Show HN: Simple version control for designers
I've been waiting to post what I've been working on for a few weeks now:)
Today we're launching LayerVault, which is a version control system made for designers. The URL is http://www.layervault.com
LayerVault keeps track of what you're working on without adding extra steps to your process. The app runs in your toolbar and tracks changes you make to your files. Basically — each time you create or modify a file you’re working on, LayerVault saves a copy. You can then login, flip through its versions, and download a version from a few weeks ago.
It's pretty neat — and we’ve built some stuff that makes impact to bandwidth pretty much negligible. We've been testing it with a small beta group for a little while now, and we're pretty excited.
A handful of beta invites are floating around but we're going to be open the private beta to more people today.
As always, feedback is welcome.
31 comments
[ 3.4 ms ] story [ 82.1 ms ] threadThis is awesome! Excited and signed up for beta :)
We made the executive decision to make the minimum viable product for designers and we think going exclusively with the Mac is a safe choice for now.
That being said, we will eventually be adding PC support.
What about layering designer-specific functionality on top of dropbox? Use the Dropbox API, people sign up and tell you where in their Dropbox folder they store designs, and you provide specific functionality, like the ability to compare versions of a design in an intuitive way.
There are a few other people entering this space too, I think it will be crowded in coming months.
I've just had a quick look at your demo video. 2 minor things struck me.
1) It's really blurry. Can I suggest you either re-encode it at a higher resolution, or perhaps record it on a smaller screen resolution (that way you can keep the file-size down, but can keep the bit-rate higher).
2) The timeline has no markers. It might be nice to add some little indicators to give the user a visual indication of where the versions lie on it.
The video is a bit blurry, yes. For the moment, might be best to head over to vimeo and watch it in HD. We'll likely take another pass at the demo and address the quality issue.
As for the timeline markers - if you hover over the timeline, you get a nice tooltip that indicates where you're scrubbing to in the file's history.
It's still a first iteration, so we're open to suggestions if you have some input on how we might do that better. Hope to get you into layervault soon — would love the feedback.
Thanks!
I saw the hover effect. I was talking about something more like this. http://gyazo.com/9eeaf082b72b63cf020b8869ebad538d.png (Google Chrome's find feature).
Are the versions spaced along the timeline equally or by time apart?

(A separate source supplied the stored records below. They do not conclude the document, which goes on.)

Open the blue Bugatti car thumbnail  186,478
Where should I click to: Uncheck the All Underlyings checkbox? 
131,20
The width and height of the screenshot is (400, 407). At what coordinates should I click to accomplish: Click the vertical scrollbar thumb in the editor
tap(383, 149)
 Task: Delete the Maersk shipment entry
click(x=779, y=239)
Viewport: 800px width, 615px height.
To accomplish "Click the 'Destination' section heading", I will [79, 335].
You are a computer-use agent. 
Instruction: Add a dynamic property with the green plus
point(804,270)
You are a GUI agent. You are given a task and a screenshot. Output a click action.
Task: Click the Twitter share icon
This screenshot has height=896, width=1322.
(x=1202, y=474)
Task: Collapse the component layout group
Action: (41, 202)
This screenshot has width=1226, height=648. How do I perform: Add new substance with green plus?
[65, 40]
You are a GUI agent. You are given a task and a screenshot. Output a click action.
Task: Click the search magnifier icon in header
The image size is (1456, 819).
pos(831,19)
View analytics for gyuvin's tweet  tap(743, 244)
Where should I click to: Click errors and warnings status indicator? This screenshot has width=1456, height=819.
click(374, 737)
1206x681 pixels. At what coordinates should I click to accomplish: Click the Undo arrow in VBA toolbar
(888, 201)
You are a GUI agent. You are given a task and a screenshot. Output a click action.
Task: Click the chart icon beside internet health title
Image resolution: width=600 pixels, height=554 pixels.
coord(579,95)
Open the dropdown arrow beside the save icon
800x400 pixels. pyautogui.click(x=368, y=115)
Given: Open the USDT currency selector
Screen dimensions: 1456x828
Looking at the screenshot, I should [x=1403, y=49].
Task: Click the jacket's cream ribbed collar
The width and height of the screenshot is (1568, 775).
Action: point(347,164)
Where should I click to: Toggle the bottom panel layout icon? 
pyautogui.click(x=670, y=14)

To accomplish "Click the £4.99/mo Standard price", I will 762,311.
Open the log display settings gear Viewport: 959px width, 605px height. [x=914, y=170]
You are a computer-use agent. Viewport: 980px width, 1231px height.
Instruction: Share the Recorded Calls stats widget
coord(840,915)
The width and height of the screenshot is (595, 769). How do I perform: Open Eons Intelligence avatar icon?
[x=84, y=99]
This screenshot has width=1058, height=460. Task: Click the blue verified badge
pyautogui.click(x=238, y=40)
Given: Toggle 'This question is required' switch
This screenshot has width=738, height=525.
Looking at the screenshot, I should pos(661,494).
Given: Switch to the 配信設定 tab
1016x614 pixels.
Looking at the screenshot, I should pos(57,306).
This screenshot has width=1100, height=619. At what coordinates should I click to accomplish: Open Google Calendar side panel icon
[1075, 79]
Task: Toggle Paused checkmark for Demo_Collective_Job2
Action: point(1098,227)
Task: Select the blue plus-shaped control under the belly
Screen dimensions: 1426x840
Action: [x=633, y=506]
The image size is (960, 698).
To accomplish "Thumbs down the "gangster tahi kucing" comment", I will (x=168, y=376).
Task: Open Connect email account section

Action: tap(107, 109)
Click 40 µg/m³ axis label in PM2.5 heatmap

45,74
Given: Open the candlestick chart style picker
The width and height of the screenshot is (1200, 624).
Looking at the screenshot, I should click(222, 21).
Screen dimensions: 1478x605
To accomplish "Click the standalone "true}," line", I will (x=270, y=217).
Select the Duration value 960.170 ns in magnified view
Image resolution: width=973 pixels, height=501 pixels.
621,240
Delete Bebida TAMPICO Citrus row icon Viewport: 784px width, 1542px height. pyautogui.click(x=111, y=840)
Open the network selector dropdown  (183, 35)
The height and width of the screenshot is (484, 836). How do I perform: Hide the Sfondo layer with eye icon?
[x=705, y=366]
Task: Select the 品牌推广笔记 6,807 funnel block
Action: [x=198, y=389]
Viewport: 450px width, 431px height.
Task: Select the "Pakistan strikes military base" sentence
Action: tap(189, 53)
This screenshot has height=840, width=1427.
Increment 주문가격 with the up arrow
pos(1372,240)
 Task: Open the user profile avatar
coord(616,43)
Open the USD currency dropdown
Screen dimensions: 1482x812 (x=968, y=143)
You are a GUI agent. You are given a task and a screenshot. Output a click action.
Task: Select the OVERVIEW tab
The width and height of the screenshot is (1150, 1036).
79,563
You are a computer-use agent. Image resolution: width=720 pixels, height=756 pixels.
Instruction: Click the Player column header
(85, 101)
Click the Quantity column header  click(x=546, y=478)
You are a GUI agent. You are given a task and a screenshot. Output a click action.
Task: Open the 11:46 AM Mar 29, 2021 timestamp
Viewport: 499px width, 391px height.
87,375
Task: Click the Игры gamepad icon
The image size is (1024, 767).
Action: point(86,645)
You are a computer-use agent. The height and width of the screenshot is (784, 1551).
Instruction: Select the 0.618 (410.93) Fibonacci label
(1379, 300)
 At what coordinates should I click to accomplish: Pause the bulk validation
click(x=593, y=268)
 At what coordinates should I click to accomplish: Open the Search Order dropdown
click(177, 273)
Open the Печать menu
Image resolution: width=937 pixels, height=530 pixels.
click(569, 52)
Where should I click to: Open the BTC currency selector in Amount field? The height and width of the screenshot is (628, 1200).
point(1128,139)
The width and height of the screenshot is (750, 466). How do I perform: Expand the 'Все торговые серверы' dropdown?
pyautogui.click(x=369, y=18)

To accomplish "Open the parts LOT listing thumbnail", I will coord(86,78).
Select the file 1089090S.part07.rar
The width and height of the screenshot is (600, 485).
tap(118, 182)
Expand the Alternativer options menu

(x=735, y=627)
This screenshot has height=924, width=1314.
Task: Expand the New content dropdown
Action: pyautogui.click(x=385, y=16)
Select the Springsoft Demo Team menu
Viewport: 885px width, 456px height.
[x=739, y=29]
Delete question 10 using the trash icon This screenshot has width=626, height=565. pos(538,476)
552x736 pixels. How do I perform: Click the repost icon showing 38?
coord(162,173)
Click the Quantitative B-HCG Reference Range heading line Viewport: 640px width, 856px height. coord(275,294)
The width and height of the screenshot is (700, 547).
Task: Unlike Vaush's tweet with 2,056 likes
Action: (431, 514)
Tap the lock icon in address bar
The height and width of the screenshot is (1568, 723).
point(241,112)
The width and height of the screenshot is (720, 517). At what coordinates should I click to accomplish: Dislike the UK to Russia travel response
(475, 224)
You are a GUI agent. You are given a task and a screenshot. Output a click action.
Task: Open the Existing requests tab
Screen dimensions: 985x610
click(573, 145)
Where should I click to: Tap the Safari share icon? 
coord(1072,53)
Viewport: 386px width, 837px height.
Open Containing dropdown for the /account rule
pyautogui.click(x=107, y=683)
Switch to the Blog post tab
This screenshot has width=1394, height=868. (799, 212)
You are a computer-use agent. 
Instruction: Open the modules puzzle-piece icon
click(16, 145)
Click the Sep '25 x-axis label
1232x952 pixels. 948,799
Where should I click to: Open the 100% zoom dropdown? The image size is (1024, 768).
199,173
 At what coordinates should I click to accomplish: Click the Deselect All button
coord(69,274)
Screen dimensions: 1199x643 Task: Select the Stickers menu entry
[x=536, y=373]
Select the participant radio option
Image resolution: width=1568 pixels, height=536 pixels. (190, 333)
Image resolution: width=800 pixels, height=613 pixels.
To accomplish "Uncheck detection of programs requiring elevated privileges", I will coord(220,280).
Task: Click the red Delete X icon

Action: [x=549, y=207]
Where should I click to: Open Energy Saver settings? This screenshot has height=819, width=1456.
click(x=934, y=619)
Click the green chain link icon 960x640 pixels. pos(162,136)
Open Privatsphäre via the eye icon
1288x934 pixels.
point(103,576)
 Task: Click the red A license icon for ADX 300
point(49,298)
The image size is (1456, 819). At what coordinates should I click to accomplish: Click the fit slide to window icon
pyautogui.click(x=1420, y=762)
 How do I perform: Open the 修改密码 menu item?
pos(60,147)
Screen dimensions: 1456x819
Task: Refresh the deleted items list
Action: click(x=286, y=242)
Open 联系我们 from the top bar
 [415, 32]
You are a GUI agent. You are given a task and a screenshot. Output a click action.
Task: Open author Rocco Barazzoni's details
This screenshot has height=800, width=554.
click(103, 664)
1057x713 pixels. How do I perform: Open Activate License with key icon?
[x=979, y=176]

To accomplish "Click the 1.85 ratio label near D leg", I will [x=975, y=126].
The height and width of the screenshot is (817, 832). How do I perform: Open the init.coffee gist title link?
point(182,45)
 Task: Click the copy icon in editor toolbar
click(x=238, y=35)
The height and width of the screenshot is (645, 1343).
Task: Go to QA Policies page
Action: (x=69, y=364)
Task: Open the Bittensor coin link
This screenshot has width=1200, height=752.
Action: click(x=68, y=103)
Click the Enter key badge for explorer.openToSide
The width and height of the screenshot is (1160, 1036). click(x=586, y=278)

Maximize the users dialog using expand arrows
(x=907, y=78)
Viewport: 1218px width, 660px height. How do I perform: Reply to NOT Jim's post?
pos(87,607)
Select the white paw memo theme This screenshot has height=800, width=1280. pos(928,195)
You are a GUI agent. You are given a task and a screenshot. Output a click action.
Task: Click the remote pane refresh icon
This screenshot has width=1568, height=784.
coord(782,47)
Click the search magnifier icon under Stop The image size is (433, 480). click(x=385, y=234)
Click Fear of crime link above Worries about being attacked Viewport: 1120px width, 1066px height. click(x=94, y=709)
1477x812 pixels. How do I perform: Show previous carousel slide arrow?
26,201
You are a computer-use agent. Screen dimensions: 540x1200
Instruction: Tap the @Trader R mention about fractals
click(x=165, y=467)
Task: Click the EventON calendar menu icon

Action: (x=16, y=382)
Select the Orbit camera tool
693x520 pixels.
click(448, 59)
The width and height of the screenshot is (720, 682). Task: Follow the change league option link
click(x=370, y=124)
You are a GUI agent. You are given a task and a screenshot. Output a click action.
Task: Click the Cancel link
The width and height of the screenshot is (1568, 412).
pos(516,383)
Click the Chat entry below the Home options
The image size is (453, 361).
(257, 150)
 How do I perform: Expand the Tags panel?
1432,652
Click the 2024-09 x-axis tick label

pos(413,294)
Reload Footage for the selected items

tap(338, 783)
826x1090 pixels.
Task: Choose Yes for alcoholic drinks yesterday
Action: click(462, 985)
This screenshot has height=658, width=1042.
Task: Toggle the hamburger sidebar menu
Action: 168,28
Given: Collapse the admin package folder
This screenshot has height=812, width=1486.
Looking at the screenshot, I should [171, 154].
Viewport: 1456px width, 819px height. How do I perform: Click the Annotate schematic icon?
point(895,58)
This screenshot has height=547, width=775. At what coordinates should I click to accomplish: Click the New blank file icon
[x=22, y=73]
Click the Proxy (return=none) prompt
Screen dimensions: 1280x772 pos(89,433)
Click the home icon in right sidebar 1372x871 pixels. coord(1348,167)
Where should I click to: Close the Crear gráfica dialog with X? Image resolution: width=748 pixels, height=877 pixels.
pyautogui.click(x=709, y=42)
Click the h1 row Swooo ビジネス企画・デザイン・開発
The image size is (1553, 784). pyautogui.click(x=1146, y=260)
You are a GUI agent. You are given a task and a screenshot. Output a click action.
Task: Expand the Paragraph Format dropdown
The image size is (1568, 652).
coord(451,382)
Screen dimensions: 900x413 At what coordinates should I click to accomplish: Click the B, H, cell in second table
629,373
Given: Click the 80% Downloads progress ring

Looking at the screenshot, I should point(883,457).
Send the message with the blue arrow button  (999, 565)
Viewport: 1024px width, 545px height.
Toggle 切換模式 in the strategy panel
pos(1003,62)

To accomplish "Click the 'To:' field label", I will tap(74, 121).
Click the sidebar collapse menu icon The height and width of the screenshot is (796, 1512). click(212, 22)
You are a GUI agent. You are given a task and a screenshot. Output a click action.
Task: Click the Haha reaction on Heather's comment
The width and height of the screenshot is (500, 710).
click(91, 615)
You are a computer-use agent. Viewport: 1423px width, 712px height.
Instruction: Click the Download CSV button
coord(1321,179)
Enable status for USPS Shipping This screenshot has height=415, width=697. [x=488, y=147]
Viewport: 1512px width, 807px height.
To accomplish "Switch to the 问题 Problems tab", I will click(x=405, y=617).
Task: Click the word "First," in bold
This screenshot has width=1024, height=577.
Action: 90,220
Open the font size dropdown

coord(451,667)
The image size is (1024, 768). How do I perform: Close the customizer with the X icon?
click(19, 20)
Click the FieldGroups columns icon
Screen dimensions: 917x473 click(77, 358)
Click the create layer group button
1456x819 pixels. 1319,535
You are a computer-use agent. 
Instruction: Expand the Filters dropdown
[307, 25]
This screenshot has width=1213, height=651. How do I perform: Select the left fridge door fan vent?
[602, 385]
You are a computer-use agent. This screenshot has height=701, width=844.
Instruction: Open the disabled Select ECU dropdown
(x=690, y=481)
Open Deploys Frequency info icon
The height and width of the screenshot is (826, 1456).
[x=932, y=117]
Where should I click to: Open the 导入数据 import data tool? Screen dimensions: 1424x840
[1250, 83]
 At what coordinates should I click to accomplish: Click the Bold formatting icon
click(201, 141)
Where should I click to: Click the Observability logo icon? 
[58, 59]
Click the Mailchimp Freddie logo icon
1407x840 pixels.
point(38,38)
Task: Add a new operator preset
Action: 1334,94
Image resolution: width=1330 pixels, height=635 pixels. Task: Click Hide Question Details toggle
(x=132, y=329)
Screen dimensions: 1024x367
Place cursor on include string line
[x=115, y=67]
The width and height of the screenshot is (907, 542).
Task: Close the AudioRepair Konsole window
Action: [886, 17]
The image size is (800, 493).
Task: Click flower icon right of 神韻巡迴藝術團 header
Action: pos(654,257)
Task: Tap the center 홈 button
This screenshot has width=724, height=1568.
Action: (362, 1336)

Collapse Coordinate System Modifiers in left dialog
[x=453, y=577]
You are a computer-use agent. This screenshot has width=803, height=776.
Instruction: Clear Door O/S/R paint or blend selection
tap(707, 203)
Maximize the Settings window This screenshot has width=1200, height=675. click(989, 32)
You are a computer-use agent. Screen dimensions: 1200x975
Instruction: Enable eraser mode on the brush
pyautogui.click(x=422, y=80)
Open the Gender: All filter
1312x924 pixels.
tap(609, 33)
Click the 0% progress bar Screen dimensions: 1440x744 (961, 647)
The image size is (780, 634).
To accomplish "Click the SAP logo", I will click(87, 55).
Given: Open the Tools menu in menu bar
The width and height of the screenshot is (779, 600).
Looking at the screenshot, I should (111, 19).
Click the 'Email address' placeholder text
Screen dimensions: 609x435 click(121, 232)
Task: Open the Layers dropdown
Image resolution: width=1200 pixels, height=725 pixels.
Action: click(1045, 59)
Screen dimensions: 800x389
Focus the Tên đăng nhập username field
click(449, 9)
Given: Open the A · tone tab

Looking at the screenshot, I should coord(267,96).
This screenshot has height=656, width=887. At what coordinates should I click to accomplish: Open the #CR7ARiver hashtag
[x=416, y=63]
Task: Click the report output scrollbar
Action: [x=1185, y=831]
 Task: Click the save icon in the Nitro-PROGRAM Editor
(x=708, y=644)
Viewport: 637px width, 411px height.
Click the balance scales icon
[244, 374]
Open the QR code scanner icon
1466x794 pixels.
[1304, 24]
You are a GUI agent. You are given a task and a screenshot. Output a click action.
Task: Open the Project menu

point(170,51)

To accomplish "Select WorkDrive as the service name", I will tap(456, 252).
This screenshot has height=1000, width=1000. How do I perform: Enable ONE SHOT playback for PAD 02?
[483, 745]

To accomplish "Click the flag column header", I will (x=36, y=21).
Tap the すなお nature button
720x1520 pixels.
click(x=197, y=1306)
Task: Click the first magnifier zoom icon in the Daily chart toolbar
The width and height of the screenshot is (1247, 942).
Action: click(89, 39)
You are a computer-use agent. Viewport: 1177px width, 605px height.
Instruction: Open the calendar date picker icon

Similar idea - maybe slightly better execution in terms of the site style.
Nice design, my only complaint is the blurry video.
Edit: Also, your video is WAY long. You need to make it more succinct. People aren't going to stay engaged for 4 minutes.
- Dropbox isn't great because (as far as I know) you don't get to leave messages as you do with Git/SVN commits.
- Git isn't great because (as far as I know) it's not so easy to quickly compare a whole history of iterations
- I haven't looked at hosted options for a few months, but they've always seemed to be expensive.
So you're left with:
- Trying to remember to incrementally increase filenames (Website01.psd, Website02.psd etc) - still leaving out memorable 'commit messages'.
- Saving the files with memorable 'commit messages' in the filename (Website_WideSidebar.psd, Website_NarrowSidebar.psd). Janky.
- Grouping all of your layers and duplicating the entire site for different iterations, turning on and off those groups to see previous work. Or using Layer Comps. Still janky.
- What I do in Illustrator (infinite canvas makes it easier than in Photoshop) - duplicating the artboard for each iteration, leaving a 'post-it note' to myself on the corner of each iteration. So I get the 'commit messages' and the ability quickly see all iterations at once. A recent example: http://c.jongold.in/1z452Y402o3V3s2d0r2W
I'd agree with the previous criticism about the video being too long - I'm sure you're aware of that though.
The pressing issue in versioning for me is being able to leave and view 'commit messages'/comments as simply as I can with Git - they're more meaningful to me that viewing solely by date. If you add that I think you'll have a great product.
That being said, we may explore the options of a 2-up view in the future or a Github-style image diffing mechanism.
That said, I'm glad there is more VCS for designers. I see the need every day teaching Git to designers (although it's much easier now with, say, gitx).